You can do this with a parameterized macro but most coding policies will frown on that.

#include 
#define getfield(s, name) ((s).name)

typedef struct{
  int x;
}Bob;

typedef struct{
  int y;
}Fred;

int main(int argc, char**argv){
    Bob b;
    b.x=6;

    Fred f;
    f.y=7;

    printf("%d, %d\n", getfield(b, x), getfield(f, y));
}

Answer 6

I'm a little rusty on c, but try using a void* pointer as the variable type in the function parameter. Then pass the address of the structure to the function, and then use it he way that you would.

void foo(void* obj);

void main()
{
  struct bla obj;
  ...
  foo(&obj);
  ...
}

void foo(void* obj)
{
  printf(obj -> x, "%s")
}

Answer 7

Since structures are nothing more than predefined blocks of memory, you can do this. You could pass a void * to the structure, and an integer or something to define the type.

From there, the safest thing to do would be to recast the void * into a pointer of the appropriate type before accessing the data.

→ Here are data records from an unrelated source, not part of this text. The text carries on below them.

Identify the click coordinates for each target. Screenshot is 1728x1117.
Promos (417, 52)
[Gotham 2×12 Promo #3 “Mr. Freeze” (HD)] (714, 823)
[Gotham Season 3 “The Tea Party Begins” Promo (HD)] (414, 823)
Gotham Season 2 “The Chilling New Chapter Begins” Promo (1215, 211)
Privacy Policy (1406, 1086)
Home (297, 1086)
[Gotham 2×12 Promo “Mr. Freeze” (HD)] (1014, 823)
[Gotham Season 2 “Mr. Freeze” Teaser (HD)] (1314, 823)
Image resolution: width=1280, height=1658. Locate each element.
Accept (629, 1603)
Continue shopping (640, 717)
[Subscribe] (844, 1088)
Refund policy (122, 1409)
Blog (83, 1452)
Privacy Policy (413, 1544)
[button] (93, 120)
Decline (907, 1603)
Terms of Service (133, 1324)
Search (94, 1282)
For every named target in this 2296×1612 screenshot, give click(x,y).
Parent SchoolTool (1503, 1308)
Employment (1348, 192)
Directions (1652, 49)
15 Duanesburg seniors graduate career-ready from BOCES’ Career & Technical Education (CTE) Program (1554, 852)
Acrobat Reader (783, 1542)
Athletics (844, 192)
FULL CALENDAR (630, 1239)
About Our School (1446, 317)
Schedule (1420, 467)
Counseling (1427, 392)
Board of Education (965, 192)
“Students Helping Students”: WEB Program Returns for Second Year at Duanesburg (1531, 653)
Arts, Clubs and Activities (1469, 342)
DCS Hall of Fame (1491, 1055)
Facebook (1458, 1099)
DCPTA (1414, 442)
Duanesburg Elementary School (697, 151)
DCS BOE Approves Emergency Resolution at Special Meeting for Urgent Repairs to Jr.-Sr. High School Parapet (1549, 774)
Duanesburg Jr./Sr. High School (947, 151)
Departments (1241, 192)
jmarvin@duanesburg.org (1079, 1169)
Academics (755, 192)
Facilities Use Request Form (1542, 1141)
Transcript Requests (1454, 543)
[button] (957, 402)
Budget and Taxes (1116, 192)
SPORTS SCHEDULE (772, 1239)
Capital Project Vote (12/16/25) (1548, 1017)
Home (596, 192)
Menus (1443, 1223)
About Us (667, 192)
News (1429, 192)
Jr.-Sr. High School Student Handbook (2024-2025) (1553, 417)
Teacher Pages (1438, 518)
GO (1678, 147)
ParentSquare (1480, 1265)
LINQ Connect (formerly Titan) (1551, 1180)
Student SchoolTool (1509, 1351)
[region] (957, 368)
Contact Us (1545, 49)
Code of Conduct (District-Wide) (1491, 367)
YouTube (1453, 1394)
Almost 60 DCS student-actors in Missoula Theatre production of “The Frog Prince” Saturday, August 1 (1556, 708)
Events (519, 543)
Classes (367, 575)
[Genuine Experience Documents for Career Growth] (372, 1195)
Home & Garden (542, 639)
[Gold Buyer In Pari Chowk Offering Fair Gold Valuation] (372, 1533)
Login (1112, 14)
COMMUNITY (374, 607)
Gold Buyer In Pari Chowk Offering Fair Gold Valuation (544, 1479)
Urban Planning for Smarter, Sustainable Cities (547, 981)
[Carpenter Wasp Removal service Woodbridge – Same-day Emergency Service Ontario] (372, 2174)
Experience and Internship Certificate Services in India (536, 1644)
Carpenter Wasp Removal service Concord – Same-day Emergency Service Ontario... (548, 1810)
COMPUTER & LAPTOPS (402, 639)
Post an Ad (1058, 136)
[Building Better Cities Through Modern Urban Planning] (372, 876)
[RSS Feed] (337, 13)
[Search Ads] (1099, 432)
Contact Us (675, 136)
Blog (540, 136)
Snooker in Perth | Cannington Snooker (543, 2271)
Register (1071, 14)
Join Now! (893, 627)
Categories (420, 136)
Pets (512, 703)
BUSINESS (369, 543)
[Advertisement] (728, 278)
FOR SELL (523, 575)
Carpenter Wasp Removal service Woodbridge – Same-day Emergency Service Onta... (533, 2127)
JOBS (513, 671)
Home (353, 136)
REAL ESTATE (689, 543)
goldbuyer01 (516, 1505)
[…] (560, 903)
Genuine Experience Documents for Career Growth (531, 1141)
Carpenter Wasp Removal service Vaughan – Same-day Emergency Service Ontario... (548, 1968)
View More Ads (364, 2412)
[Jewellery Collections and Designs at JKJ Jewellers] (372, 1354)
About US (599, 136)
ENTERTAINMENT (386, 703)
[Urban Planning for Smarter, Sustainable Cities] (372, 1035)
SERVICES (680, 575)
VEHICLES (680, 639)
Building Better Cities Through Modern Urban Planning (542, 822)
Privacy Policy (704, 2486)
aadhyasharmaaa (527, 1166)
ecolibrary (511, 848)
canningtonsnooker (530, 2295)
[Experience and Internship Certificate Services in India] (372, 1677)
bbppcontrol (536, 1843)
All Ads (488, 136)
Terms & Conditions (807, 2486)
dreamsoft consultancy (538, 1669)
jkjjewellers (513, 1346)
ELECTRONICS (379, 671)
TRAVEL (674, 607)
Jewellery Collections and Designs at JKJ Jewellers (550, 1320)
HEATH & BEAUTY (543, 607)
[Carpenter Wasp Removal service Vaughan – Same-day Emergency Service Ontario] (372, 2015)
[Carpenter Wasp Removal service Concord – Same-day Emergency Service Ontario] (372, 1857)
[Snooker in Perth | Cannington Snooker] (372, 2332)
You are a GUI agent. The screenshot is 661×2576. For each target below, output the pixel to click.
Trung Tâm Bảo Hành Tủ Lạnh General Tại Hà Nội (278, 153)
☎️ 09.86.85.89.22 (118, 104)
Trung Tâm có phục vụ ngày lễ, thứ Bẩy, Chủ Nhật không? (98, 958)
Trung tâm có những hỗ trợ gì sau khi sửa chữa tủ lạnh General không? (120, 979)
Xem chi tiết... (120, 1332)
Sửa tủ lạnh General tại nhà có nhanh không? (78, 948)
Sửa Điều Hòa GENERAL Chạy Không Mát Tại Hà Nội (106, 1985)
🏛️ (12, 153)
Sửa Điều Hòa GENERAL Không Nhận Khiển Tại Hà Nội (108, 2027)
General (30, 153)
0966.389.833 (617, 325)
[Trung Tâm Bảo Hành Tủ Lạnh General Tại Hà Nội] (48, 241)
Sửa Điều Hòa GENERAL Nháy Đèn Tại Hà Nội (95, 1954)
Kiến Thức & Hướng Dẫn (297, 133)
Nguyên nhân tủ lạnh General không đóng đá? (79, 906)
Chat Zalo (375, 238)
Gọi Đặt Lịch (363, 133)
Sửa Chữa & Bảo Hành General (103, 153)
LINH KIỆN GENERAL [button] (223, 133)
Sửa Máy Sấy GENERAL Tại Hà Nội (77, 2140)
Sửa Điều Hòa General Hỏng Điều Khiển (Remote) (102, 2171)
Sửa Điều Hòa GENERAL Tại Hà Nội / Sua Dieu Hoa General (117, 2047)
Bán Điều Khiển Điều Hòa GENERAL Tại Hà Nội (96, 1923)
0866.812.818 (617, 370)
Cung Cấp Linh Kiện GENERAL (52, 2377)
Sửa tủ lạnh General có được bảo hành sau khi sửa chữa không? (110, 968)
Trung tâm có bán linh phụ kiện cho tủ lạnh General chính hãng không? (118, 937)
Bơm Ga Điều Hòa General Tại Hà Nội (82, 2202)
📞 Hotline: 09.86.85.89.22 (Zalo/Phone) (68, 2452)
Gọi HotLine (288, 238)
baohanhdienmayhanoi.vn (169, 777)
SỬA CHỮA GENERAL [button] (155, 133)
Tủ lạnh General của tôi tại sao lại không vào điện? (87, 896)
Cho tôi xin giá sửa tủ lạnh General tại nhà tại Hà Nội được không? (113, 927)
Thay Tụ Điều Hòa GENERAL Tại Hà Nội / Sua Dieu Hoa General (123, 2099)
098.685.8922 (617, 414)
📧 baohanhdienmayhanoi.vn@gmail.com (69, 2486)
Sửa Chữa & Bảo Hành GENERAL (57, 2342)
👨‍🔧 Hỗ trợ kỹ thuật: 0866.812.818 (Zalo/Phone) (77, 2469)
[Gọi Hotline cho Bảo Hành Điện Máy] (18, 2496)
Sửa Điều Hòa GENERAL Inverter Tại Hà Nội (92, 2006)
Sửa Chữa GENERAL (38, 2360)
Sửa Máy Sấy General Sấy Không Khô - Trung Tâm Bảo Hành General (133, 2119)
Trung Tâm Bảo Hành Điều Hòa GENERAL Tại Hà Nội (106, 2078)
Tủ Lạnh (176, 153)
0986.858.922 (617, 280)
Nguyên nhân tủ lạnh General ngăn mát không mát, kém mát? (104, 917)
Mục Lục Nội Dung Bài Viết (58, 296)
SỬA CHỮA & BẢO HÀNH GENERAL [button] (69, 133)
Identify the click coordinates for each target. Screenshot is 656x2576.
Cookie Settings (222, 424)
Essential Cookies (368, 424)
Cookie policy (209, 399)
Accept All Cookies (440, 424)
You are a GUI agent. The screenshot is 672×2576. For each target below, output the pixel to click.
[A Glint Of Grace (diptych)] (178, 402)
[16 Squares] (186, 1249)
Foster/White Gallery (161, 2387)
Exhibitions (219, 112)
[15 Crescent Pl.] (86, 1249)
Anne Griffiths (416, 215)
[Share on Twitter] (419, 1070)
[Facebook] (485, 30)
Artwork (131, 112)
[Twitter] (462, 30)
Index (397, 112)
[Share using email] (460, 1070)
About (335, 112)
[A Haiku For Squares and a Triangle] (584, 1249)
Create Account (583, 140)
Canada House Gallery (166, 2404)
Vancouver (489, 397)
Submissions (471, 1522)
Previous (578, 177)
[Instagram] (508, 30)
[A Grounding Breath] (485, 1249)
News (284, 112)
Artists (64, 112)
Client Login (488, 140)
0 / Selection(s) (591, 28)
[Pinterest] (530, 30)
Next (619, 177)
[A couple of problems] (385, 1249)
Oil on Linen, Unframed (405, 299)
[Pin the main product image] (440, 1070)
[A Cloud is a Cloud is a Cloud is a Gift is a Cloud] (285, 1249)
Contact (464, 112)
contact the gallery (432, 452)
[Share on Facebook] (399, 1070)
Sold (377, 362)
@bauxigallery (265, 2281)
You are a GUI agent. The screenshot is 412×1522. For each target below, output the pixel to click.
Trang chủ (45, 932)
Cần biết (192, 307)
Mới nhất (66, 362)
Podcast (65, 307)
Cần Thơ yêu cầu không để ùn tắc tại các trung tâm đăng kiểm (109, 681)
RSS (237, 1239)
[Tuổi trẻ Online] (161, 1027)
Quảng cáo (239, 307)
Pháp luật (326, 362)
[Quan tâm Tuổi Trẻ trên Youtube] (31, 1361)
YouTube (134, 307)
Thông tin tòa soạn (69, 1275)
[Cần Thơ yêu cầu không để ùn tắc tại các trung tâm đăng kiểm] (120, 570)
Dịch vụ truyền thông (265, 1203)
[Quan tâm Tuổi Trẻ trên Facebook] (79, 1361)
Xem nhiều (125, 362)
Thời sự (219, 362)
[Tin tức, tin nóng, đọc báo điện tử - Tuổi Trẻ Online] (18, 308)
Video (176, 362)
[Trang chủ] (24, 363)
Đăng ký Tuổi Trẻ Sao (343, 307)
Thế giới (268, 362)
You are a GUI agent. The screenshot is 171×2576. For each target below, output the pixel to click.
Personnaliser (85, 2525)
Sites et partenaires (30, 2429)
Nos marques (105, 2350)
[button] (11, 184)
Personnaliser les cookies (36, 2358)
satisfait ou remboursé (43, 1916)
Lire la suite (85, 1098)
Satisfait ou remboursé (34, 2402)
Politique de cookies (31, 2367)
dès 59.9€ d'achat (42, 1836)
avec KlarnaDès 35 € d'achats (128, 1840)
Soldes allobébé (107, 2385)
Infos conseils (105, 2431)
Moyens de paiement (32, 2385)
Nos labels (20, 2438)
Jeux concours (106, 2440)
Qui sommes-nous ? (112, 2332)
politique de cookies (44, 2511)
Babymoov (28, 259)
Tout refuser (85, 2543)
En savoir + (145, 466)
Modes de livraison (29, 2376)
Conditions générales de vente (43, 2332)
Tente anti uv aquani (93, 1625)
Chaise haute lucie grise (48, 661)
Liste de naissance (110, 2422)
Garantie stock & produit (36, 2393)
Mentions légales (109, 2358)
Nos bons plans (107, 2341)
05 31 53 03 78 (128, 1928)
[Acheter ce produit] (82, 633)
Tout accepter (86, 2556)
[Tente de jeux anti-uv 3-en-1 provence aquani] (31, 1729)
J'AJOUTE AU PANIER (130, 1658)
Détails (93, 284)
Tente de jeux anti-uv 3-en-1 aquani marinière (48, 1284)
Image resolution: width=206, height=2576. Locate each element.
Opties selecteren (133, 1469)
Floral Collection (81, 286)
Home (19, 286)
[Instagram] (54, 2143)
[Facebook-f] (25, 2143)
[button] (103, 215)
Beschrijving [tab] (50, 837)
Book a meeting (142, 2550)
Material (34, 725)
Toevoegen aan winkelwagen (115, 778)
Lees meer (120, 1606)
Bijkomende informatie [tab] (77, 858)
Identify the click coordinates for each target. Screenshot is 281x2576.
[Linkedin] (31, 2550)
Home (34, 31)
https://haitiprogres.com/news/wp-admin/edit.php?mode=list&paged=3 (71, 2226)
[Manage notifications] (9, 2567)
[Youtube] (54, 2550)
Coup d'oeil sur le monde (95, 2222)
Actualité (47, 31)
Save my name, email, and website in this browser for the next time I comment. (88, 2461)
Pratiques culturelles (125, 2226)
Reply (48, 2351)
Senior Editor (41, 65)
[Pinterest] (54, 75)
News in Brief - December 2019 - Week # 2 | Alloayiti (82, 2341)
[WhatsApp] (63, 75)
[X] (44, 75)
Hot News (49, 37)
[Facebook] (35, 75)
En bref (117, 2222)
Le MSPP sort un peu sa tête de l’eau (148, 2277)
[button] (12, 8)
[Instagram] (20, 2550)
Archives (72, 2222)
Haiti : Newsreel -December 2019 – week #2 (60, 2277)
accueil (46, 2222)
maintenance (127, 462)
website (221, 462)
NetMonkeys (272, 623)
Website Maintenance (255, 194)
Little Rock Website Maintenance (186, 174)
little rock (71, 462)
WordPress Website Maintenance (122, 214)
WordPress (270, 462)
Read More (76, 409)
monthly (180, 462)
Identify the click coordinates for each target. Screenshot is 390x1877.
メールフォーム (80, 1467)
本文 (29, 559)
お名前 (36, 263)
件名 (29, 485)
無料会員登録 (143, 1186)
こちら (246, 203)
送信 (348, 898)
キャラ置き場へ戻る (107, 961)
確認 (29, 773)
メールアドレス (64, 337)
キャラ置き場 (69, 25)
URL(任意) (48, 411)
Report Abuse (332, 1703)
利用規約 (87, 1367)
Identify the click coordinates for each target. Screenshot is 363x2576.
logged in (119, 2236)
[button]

You'll need to be very, very careful, as you lose type-safety when you cast to a void * and you can likely end up with a difficult to debug runtime error when doing something like this.

Answer 8

One way to do this is to have a type field as the first byte of the structure. Your receiving function looks at this byte and then casts the pointer to the correct type based on what it discovers. Another approach is to pass the type information as a separate parameter to each function that needs it.